= WHAT TO WORK ON =
Which of the lines in the data mention the string "Given"? List them all.

★ ★ ★ ★

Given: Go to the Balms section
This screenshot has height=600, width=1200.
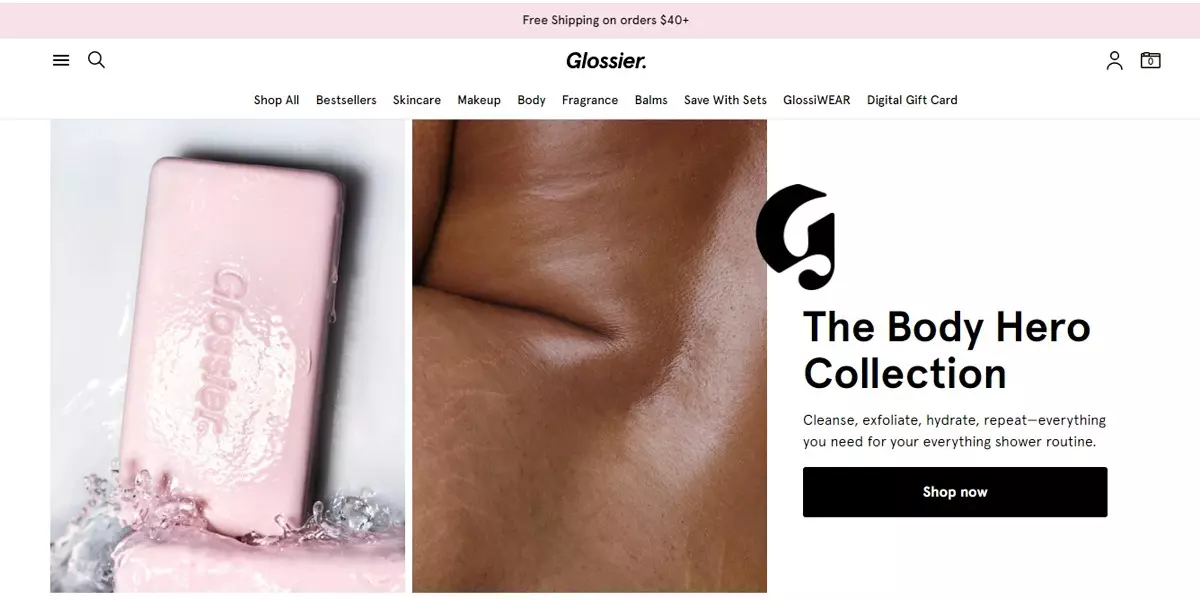Looking at the screenshot, I should point(651,100).
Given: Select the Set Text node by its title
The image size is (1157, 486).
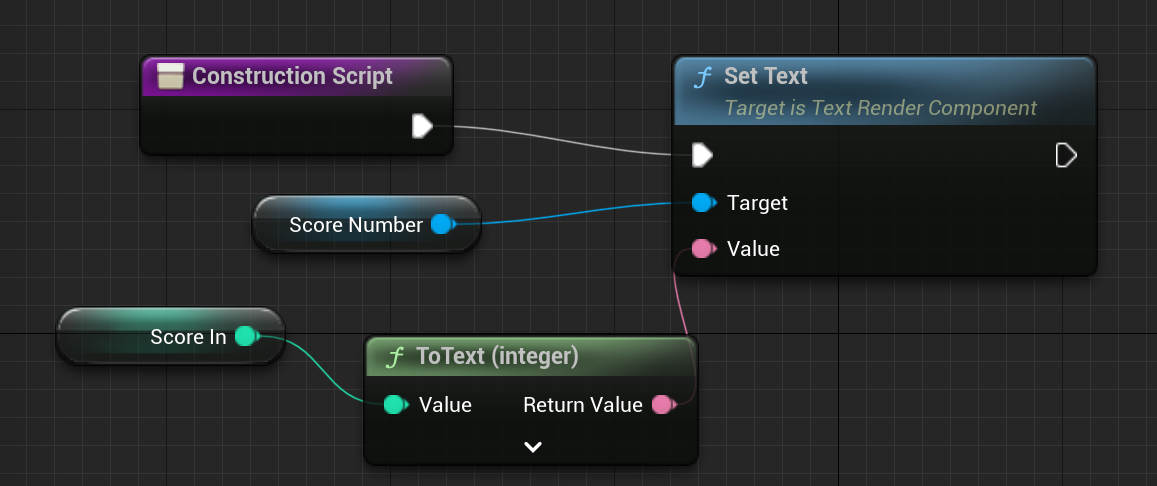Looking at the screenshot, I should pyautogui.click(x=766, y=76).
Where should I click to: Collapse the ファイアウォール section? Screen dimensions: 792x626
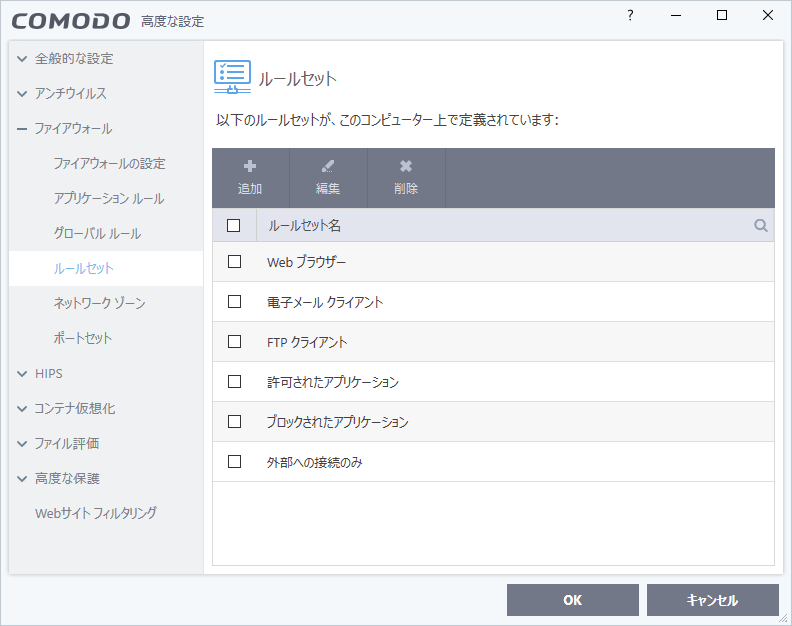[22, 129]
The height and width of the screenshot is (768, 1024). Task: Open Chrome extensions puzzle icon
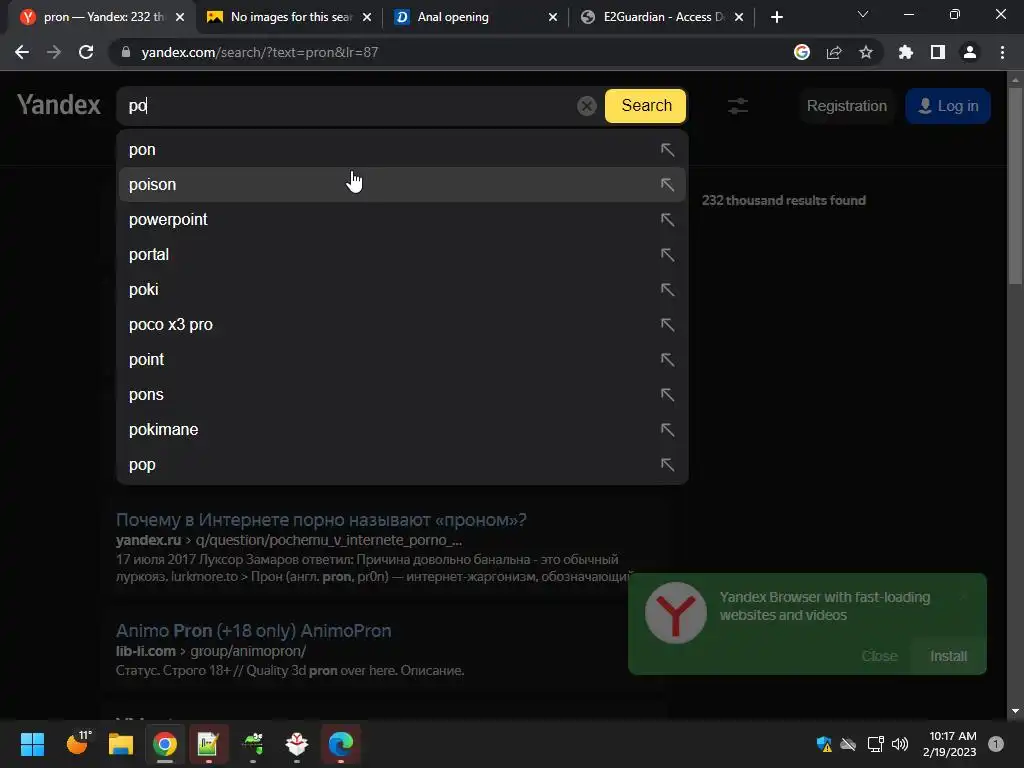click(x=905, y=52)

★ ★ ★ ★

= ANSWER BOX =
Given: Go to the Balms section
Given: Select the Set Text node by its title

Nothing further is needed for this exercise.